Take me for an example: I'm a smoker. I know the potential consequences. I know all the ugly statistics. Even so, my first thought upon viewing a blackened slab of lung tissue is, "Geez, that's depressing. I need a smoke!" Pretty stupid, eh? But at least I'm aware of this gaping hole in my reasoning. Unlike the following people who are, from all appearances, oblivious to the fact that their skull-pudding is failing them. People who wind up as newspaper-space filler every day. People who adore their children, but who, for one dumbfounding reason or another, never use seat belts, car seats or other child-restraining devices. Even as a certifiable idiot of another kind, I can't help but wonder: What are these parents thinking? The correct answer is, probably, "not a damn thing." But here are some other guesses. If the shoe fits, whack yourself over the head with it until you wise up.

"My mother and father didn't make me wear seat belts."
I see. In other words, if your children didn't inherit your family's stupidity, then you're going to force it on them.

"We're only going to the supermarket."
It is true that one rarely drives faster than 45 mph during a trip to the neighborhood grocery store, as opposed to the 55 to 80 mph one averages on an interstate highway. Therefore, in all likelihood, a head-on collision during such a jaunt wouldn't be as bad as a head-on collision during, say, a cross-country trek. In fact, your family's remains might even be recognizable!

"It'll never happen to me." What's amazing is that, when it does happen to people who say such things, the first two words out of their mouths (should they survive) are, "Why me?" And when you explain it to them, they rarely thank you.

SUPPLIED INFORMATION
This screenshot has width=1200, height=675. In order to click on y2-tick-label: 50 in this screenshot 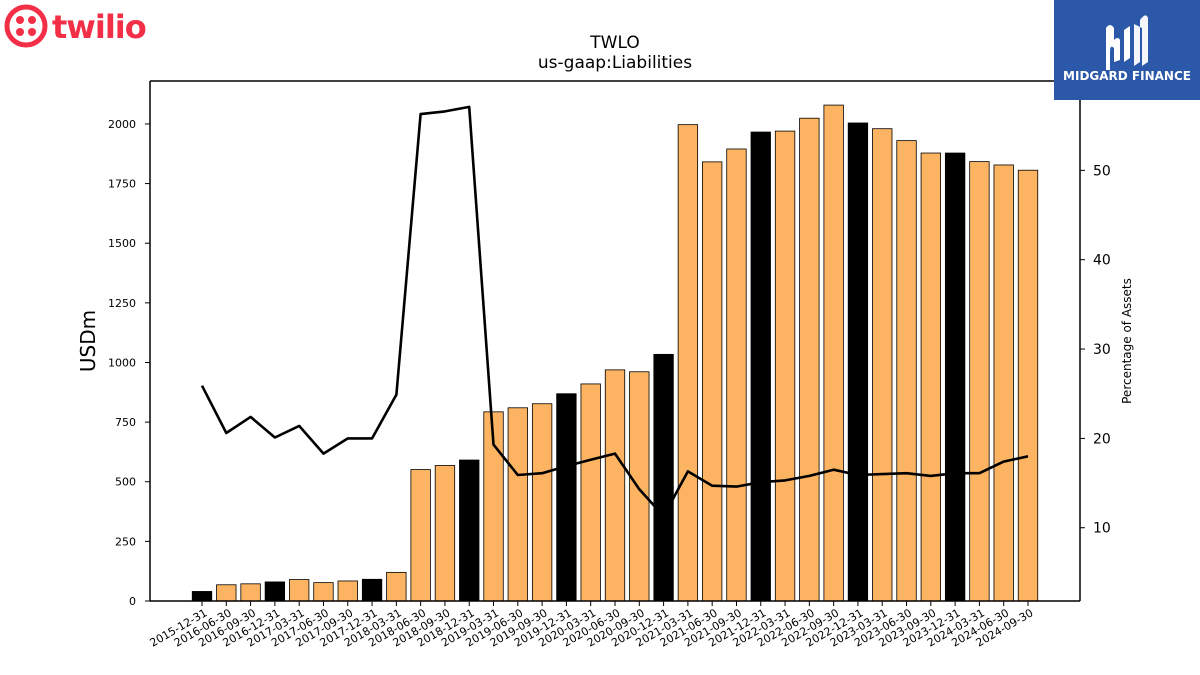, I will do `click(1102, 171)`.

ASSIGNMENT A
In the piece on parents who skip seat belts, what speed does the writer say one rarely exceeds on a trip to the neighborhood grocery store?
ASSIGNMENT B
Extend the piece on parents who skip seat belts, picking up right after its final sentence.

TASK OUTPUT A
45 mph.

TASK OUTPUT B
"I am immortal, my spouse is immortal, and my children are immortal."
This is not impossible. There's a first time for everything. But considering the odds, I don't know that you should be betting on it.

"I'm an excellent driver."
Yeah. Just like the late Natalie Wood was "an excellent swimmer," the late Karl Wallenda was "an excellent aerialist," and the late Bruce Lee was in "excellent health."

"Most car accidents are not fatal." That is a happy fact. Here's another happy fact: Many car-accident survivors learn to get by without one or more of their favorite body parts. And another: Scientists have very nearly perfected a wide variety of prosthetic devices.

"Whatever will be will be."
Great. Your child's life and safety are at stake, and you're quoting Doris Day. Well, allow me to quote John Phillip Law, star of the motion-picture classic, Sinbad and the Eye of the Tiger: "Trust in Allah, but tie up your camel."

"Seat belts are an uncomfortable nuisance." No. Body casts are an uncomfortable nuisance.

"I've heard stories about how drunks and babies survive car crashes because they're so `relaxed.'|" Right. And if those drunks and babies are really lucky, they're pulled from the burning wreckage by Elvis Presley.

"If I hold my child on my lap, I'll be able to protect him/her with my arms as I careen into the dashboard, fly through the windshield, soar for 50 or 100 feet and land in the path of an oncoming semi." Maybe so. But only if Elvis is driving the semi.

"I'm psychic, and if I were going to be in a car wreck, I'd know it."
I hate to be the one to tell you this, pal, but you're confusing the word "psychic" with the title of the Norman Bates story.

"I don't have the time to buckle and adjust my children's seat belts."
True, the three minutes it takes for each round trip does add up. One excursion a day during the first six years of a child's life would add up to a total loss of 109.5 hours. On the other hand, that same child's funeral would only take about 45 minutes. So hard-core time-management types do have an airtight argument here.

"My baby cries when he's in the car seat."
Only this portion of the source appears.